[Stored items]
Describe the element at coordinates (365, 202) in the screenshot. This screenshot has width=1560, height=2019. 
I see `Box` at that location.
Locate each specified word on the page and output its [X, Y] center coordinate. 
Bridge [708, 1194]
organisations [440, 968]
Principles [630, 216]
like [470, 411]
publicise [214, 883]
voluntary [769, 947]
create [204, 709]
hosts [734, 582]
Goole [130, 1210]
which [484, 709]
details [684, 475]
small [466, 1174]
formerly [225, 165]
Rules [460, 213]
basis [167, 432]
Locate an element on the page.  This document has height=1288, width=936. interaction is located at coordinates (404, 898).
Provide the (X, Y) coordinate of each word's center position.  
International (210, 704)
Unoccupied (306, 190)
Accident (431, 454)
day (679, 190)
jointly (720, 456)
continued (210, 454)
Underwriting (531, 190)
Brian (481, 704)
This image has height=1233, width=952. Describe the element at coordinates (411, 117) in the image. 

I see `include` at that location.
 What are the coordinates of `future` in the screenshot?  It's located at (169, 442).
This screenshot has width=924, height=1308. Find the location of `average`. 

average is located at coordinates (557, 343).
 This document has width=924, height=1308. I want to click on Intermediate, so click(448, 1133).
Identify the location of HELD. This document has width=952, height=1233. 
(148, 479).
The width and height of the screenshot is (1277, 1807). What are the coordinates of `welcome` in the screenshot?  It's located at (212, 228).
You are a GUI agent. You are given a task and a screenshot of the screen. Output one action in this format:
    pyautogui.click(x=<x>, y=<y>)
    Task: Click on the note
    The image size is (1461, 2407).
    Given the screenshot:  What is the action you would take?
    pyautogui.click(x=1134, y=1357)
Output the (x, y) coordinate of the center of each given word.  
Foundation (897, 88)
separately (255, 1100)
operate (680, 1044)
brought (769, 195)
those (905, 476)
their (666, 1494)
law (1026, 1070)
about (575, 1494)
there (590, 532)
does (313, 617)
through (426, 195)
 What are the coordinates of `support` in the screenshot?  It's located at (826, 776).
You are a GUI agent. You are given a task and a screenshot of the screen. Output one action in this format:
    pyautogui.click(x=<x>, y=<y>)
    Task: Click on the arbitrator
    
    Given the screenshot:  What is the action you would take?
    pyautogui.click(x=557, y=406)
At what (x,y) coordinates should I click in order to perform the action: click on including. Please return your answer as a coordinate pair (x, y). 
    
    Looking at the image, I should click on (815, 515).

● EXERCISE REQUIREMENTS: Pick out every line in the records above that contains the word "located", and copy each one.

● REPLY TO THE TASK:
Locate an element on the page.  This document has height=1288, width=936. interaction is located at coordinates (404, 898).
 What are the coordinates of `future` in the screenshot?  It's located at (169, 442).
average is located at coordinates (557, 343).
The width and height of the screenshot is (1277, 1807). What are the coordinates of `welcome` in the screenshot?  It's located at (212, 228).
 What are the coordinates of `support` in the screenshot?  It's located at (826, 776).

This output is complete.